Indicates the start of a line or ring. Within a polygon, indicates the start of a ring. The first ring of a polygon is the exterior ring, and is typically clockwise. Any subsequent rings indicate holes in the polygon, and are typically counterclockwise.

# listener.lineEnd()

Indicates the end of a line or ring. Within a polygon, indicates the end of a ring. Unlike GeoJSON, the redundant closing coordinate of a ring is not indicated via point, and instead is implied via lineEnd within a polygon. Thus, the given polygon input:

{
  "type": "Polygon",
  "coordinates": [
    [[0, 0], [1, 0], [1, 1], [0, 1], [0, 0]]
  ]
}

Will produce the following series of method calls on the listener:

listener.polygonStart();
listener.lineStart();
listener.point(0, 0);
listener.point(1, 0);
listener.point(1, 1);
listener.point(0, 1);
listener.lineEnd();
listener.polygonEnd();

# listener.polygonStart()

Indicates the start of a polygon. The first line of a polygon indicates the exterior ring, and any subsequent lines indicate interior holes.

# listener.polygonEnd()

Indicates the end of a polygon.

# listener.sphere()

Indicates the sphere (the globe; the unit sphere centered at ⟨0,0,0⟩).

Stream Transforms

A stream transform wraps a stream listener, transforming the geometry before passing it along to the wrapped listener. A geographic projection is one example of a stream transform. The d3.geo.transform class provides an easy way of implementing a custom stream transform.

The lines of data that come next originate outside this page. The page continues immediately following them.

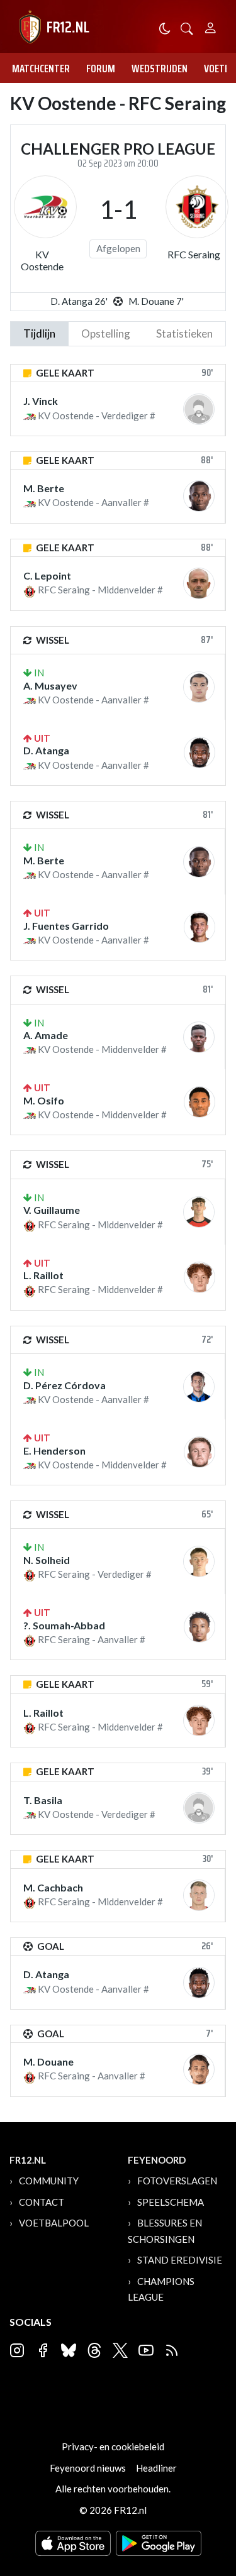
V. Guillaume (51, 1210)
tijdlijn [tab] (39, 333)
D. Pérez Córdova (64, 1385)
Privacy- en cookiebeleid (113, 2446)
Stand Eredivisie (179, 2259)
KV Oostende (42, 260)
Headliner (156, 2468)
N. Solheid (46, 1560)
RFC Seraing (193, 254)
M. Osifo (43, 1100)
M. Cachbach (53, 1887)
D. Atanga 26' (79, 301)
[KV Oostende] (45, 207)
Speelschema (170, 2202)
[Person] (210, 26)
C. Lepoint (47, 575)
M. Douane (48, 2061)
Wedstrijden (160, 68)
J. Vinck (40, 401)
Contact (41, 2202)
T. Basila (42, 1800)
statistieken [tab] (184, 333)
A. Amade (45, 1035)
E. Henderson (54, 1450)
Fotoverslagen (177, 2180)
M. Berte (43, 488)
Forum (100, 68)
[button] (187, 27)
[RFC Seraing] (197, 207)
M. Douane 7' (156, 301)
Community (49, 2180)
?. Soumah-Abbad (64, 1625)
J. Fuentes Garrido (66, 926)
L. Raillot (43, 1275)
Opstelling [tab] (105, 333)
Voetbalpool (54, 2222)
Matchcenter (41, 68)
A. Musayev (50, 685)
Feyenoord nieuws (88, 2468)
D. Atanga (46, 750)
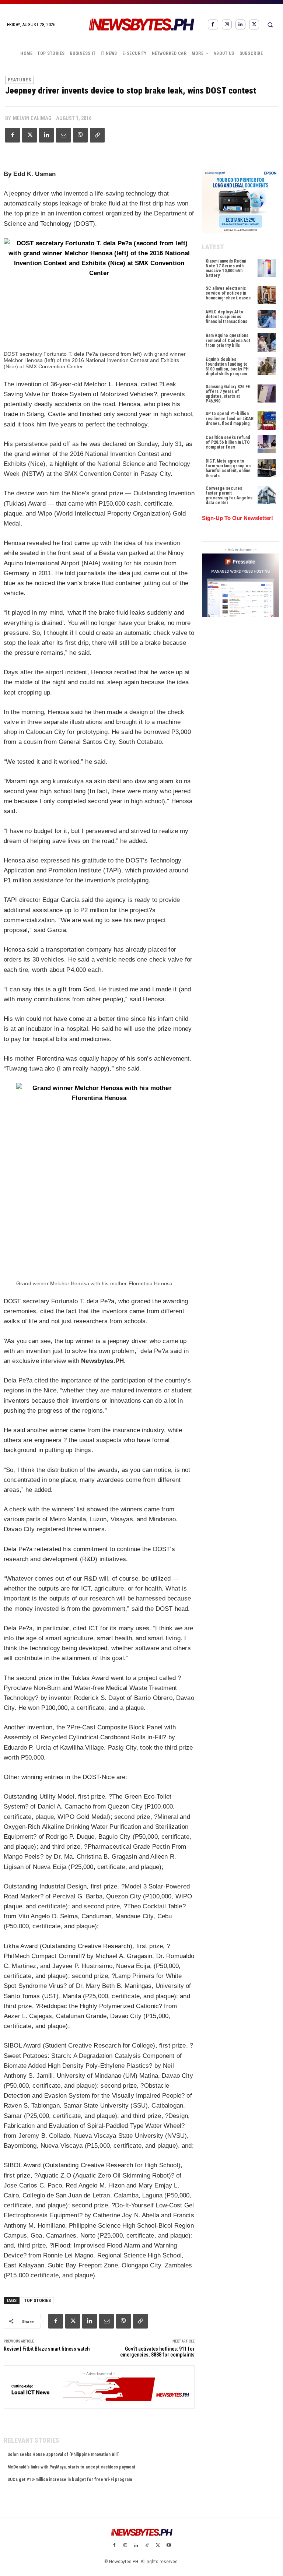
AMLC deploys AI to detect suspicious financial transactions (226, 316)
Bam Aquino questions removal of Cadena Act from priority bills (228, 340)
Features (19, 79)
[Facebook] (213, 24)
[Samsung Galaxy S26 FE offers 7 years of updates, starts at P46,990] (267, 393)
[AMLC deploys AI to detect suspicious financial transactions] (267, 319)
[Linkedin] (240, 24)
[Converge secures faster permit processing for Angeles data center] (267, 495)
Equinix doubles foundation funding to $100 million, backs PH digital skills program (227, 367)
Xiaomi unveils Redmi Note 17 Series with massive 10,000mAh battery (226, 268)
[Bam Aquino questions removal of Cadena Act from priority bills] (267, 342)
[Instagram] (227, 24)
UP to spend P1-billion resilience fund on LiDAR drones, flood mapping (230, 418)
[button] (270, 24)
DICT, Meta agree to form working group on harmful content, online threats (228, 468)
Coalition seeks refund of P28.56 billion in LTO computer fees (228, 442)
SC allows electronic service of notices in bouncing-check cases (228, 293)
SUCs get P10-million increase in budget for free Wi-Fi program (69, 2479)
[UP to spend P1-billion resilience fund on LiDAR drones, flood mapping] (267, 420)
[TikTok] (147, 2546)
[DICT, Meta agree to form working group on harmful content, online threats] (267, 468)
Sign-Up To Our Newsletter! (237, 518)
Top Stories (37, 2300)
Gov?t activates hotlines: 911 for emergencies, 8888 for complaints (157, 2352)
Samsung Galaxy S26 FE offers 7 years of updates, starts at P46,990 (228, 394)
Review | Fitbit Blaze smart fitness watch (47, 2349)
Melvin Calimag (32, 118)
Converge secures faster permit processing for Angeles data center (229, 496)
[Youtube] (169, 2546)
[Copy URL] (97, 135)
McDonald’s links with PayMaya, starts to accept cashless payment (71, 2467)
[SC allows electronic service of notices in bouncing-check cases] (267, 295)
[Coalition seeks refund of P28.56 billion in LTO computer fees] (267, 444)
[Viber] (80, 135)
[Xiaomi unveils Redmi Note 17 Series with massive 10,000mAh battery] (267, 268)
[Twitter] (254, 24)
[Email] (63, 135)
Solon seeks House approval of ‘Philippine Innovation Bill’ (63, 2454)
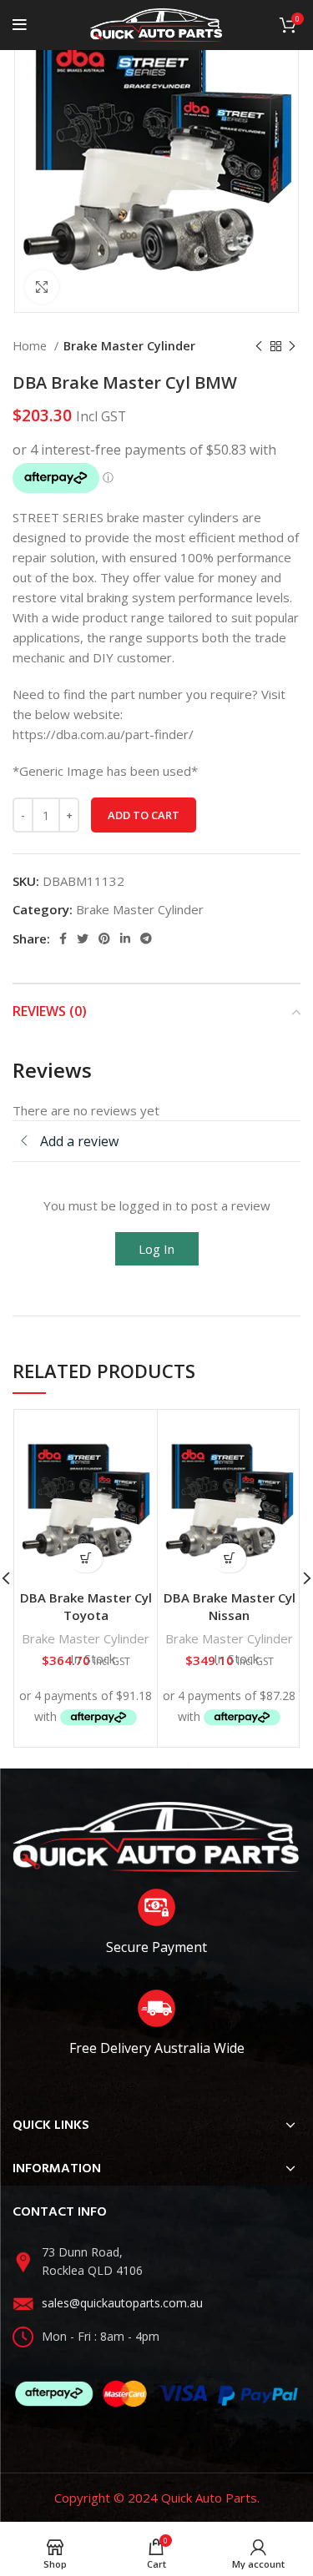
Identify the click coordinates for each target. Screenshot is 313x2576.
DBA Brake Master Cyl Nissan (229, 1606)
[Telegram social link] (146, 938)
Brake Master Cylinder (129, 346)
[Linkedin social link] (125, 938)
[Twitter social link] (82, 938)
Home (31, 346)
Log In (156, 1248)
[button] (85, 1557)
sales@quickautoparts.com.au (122, 2303)
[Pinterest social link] (104, 938)
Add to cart (143, 815)
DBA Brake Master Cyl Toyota (86, 1606)
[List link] (156, 2262)
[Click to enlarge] (41, 287)
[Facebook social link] (63, 938)
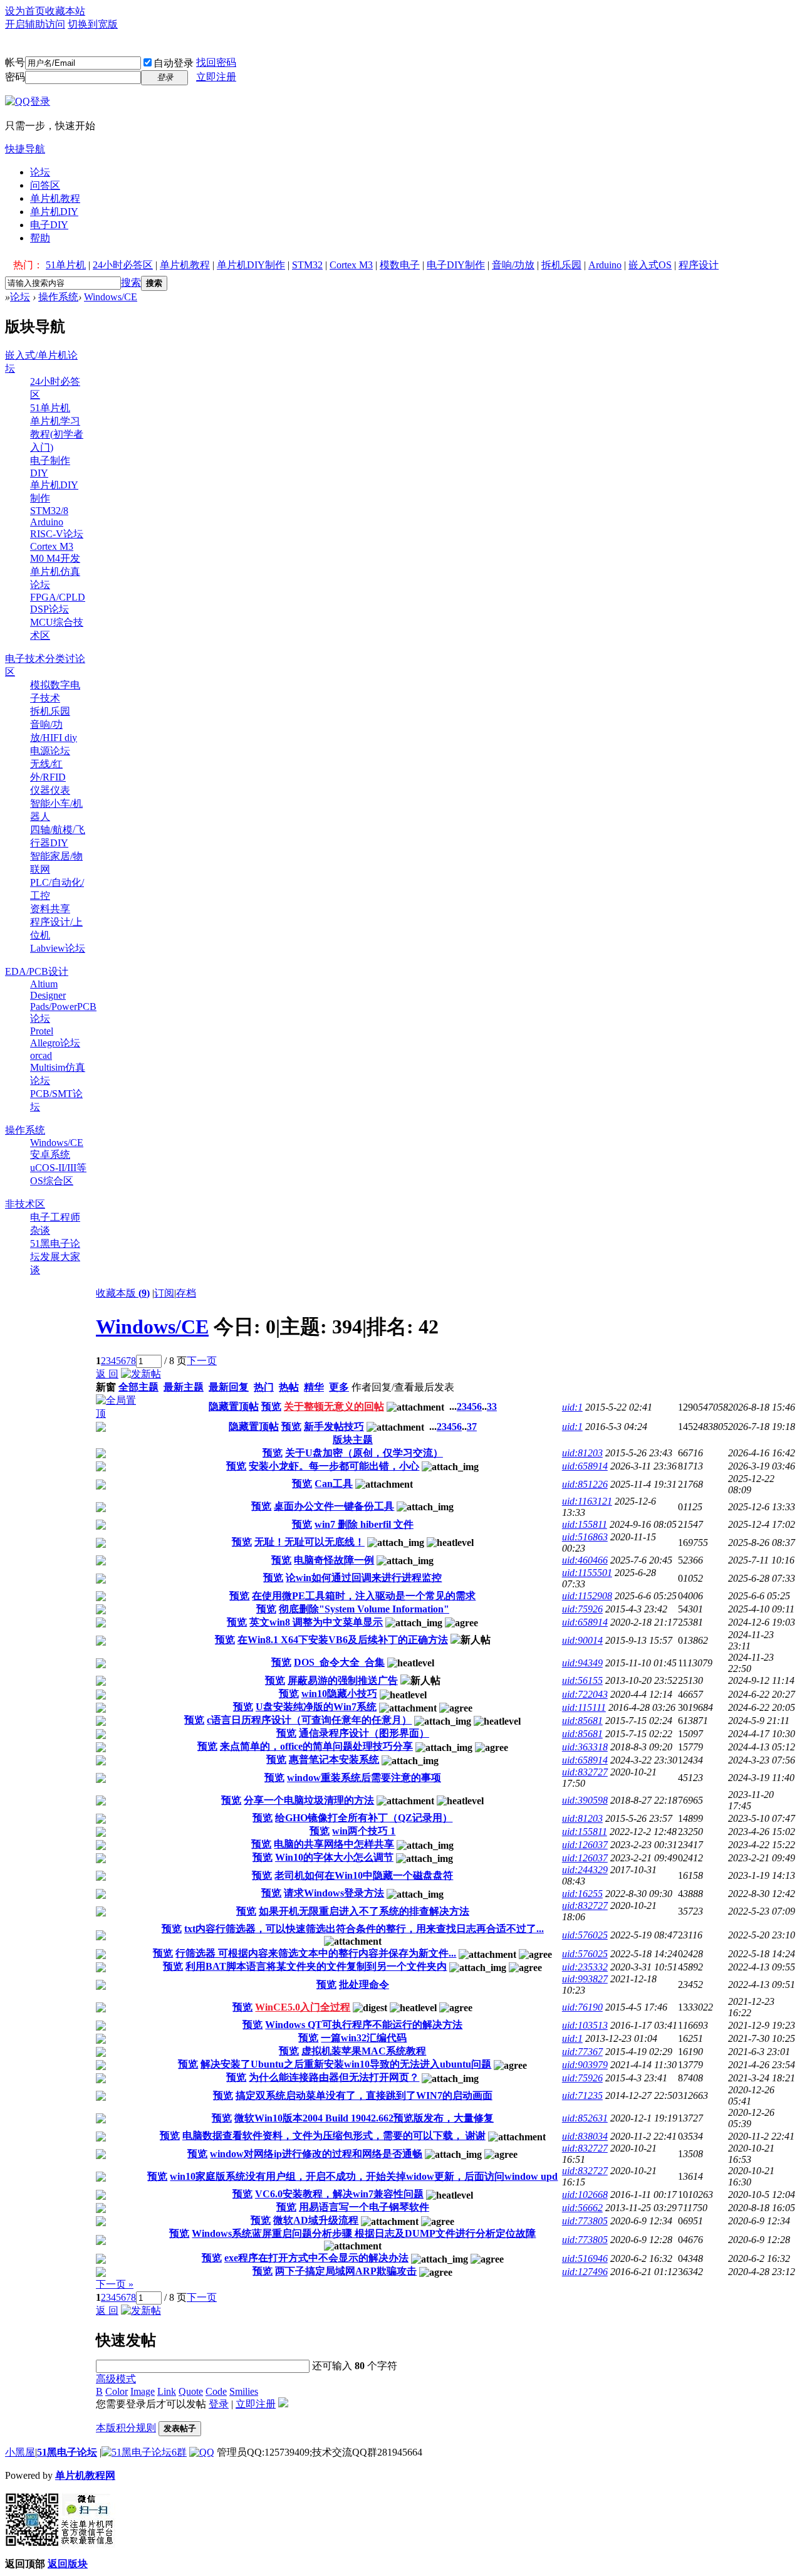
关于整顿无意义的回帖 (334, 1406)
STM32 (307, 265)
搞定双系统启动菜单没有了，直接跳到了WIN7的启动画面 (364, 2095)
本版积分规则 (126, 2427)
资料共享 (50, 908)
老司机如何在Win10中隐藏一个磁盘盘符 (363, 1875)
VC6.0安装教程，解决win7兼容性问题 (339, 2194)
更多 (339, 1387)
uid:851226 (585, 1484)
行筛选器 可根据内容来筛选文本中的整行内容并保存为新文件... (315, 1953)
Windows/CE (110, 297)
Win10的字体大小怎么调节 (334, 1857)
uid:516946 (585, 2258)
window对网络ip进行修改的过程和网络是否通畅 (316, 2153)
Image (142, 2391)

# d3.geo.transform(methods)

Creates a new stream transform using the specified hash of methods. The hash may contain implementations of any of the standard stream listener methods: sphere, point, lineStart, lineEnd, polygonStart and polygonEnd. Any method that is not present in the specified hash will be implemented a pass-through directly to the wrapped stream. To access the wrapped stream within a method, use this.stream. For example, to implement a simple 2D matrix transform:

function matrix(a, b, c, d, tx, ty) {
  return d3.geo.transform({
    point: function(x, y) { this.stream.point(a * x + b * y + tx, c * x + d * y + ty); },
  });
}

This transform can then be used in conjunction with d3.geo.path. For example, to implement a 2D affine transform that flips the y-axis:

var path = d3.geo.path()
    .projection(matrix(1, 0, 0, -1, 0, height));

# transform.stream(listener)

Given the specified stream listener, returns a wrapped stream listener that applies this transform to any input geometry before streaming it to the wrapped listener.

# d3.geo.clipExtent()

Create a new stream transform that implements axis-aligned rectangle clipping. This is typically used to clip geometry to the viewport after projecting.

# clipExtent.extent([extent])

If extent is specified, sets the clip extent to the specified rectangle [​[x0, y0], [x1, y1]​] and returns this transform. If extent is not specified, returns the current clip extent, which defaults to [​[0, 0], [960, 500]​].